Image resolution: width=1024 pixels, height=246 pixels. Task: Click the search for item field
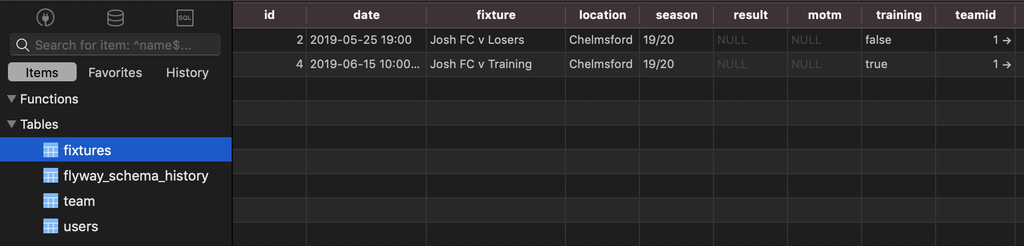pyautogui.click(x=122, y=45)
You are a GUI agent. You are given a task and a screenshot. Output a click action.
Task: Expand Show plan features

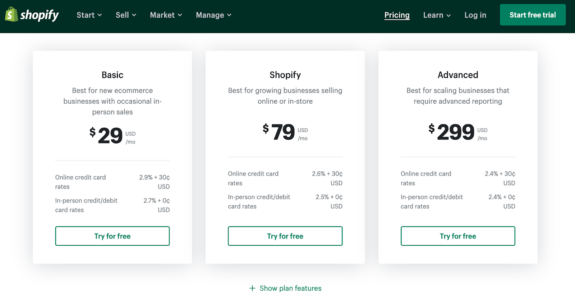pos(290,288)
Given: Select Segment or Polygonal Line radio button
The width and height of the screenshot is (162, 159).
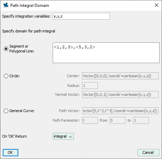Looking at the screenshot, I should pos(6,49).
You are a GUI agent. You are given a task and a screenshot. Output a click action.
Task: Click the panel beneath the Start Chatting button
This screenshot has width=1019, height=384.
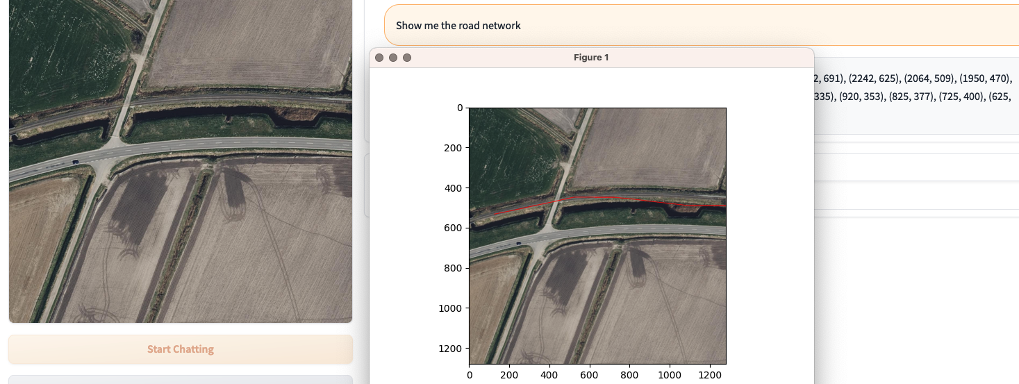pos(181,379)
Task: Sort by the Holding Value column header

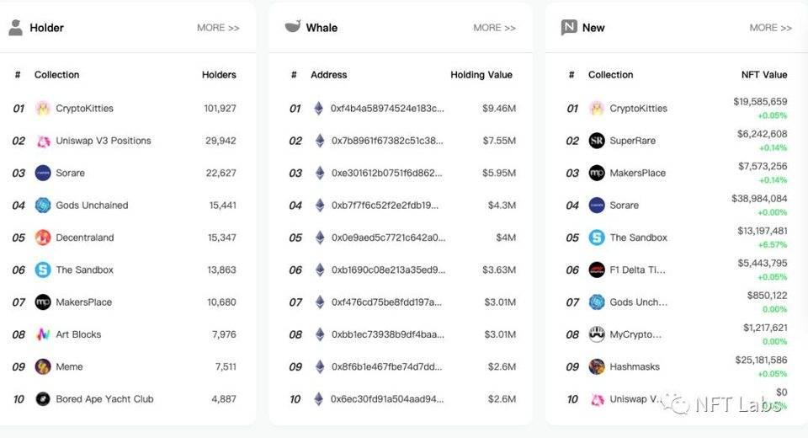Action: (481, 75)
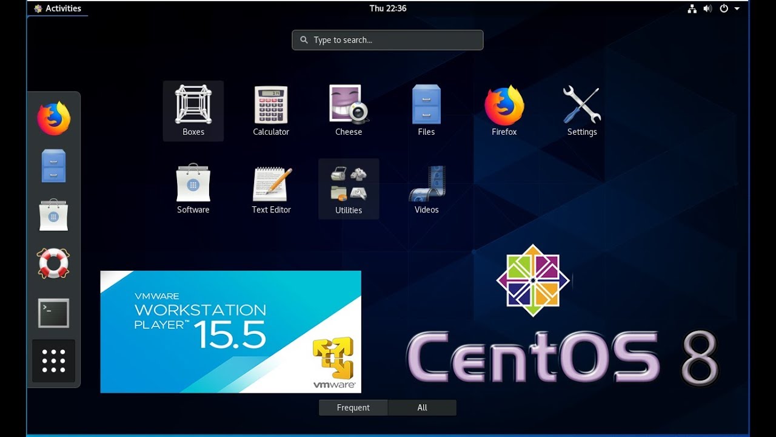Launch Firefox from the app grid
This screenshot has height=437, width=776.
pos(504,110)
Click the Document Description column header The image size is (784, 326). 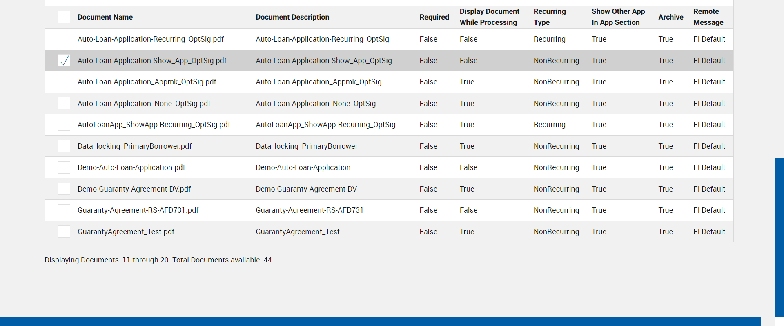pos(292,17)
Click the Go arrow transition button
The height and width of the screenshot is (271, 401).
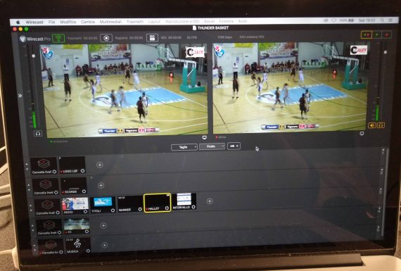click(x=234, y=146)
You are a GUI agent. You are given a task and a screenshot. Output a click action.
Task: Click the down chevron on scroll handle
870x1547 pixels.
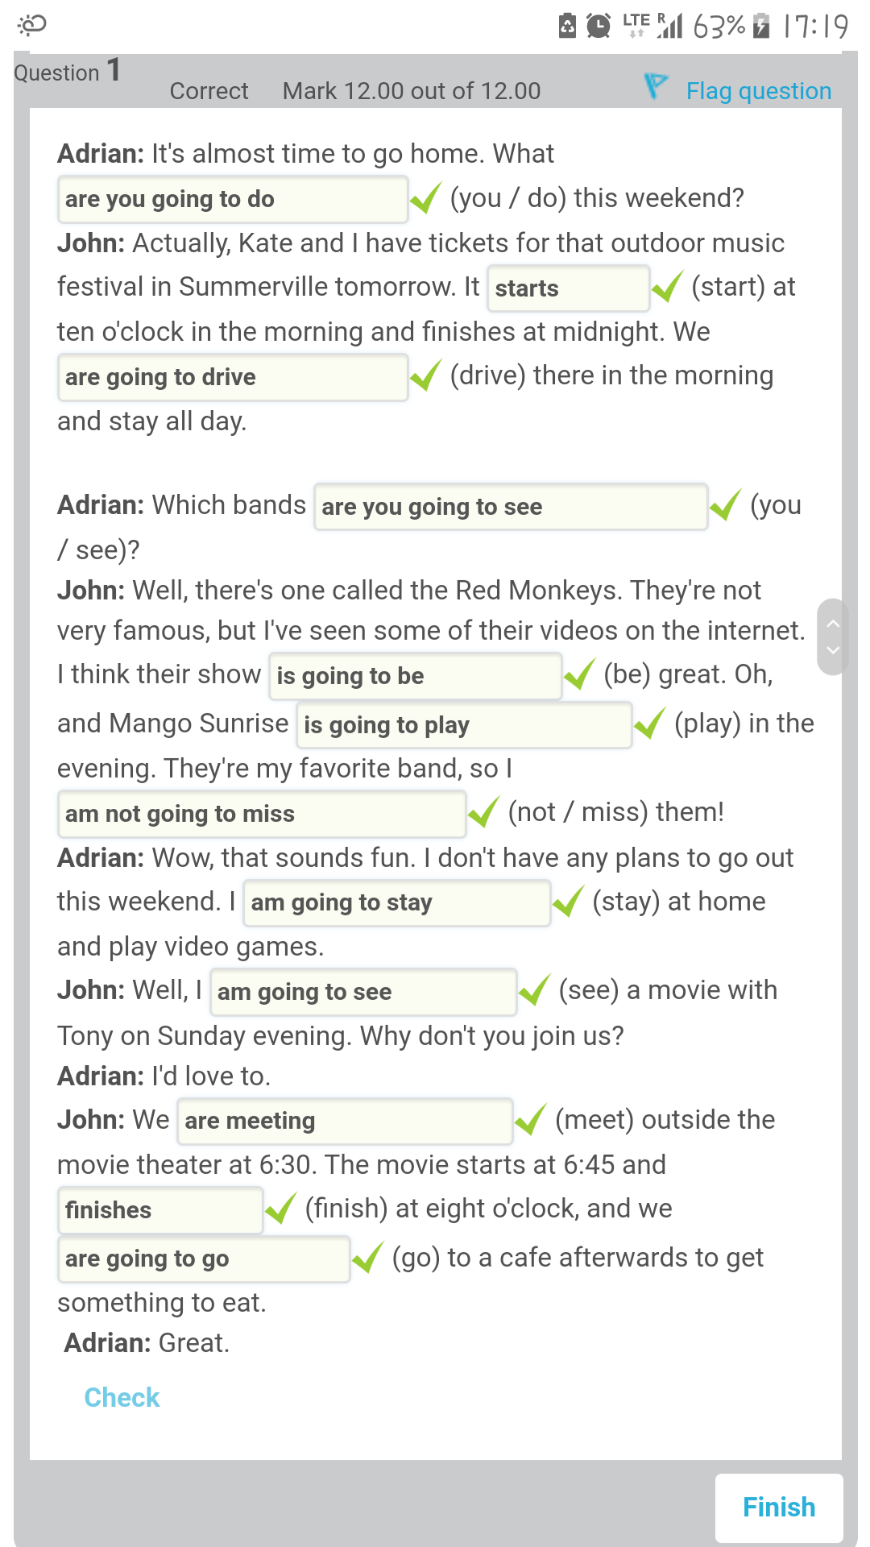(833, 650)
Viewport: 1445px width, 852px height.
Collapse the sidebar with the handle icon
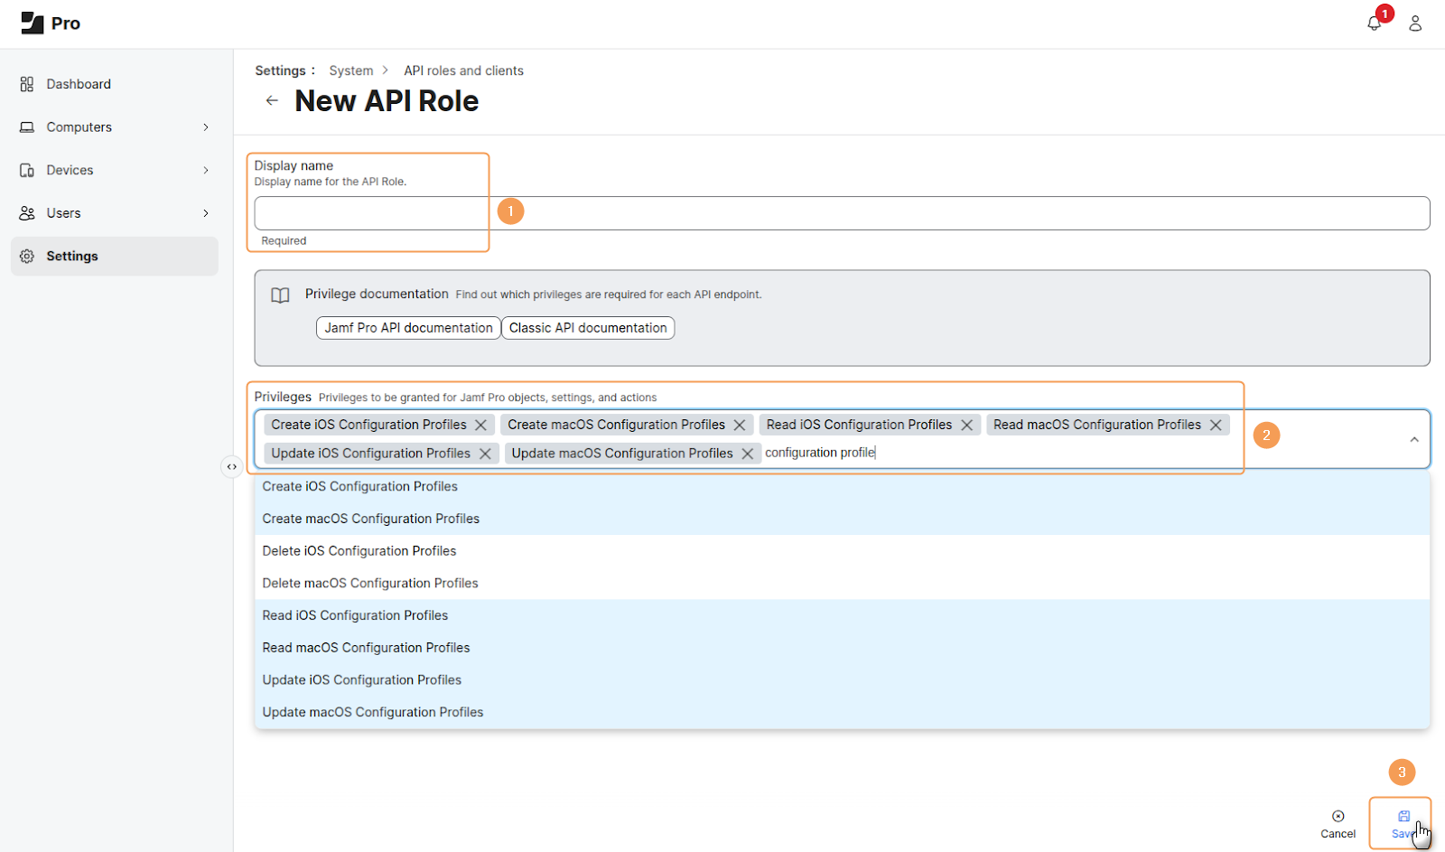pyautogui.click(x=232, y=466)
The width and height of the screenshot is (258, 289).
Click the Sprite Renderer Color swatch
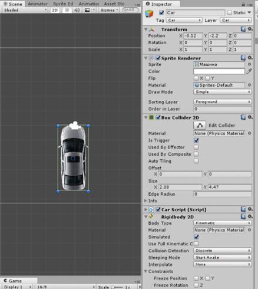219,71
☆ ☆ ☆ ☆ ☆ ☆ ☆
What you should do
Everything from the line containing "The height and" to the last line of the listing above must be reproduced exactly, with no pictures included.

Answer to this task
The height and width of the screenshot is (271, 401).
click(x=234, y=146)
You are a GUI agent. You are given a task and a screenshot. Output a click action.
Task: Click the down chevron on scroll handle
870x1547 pixels.
(833, 650)
Viewport: 1445px width, 852px height.
Collapse the sidebar with the handle icon
pyautogui.click(x=232, y=466)
The width and height of the screenshot is (258, 289).
Click the Sprite Renderer Color swatch
219,71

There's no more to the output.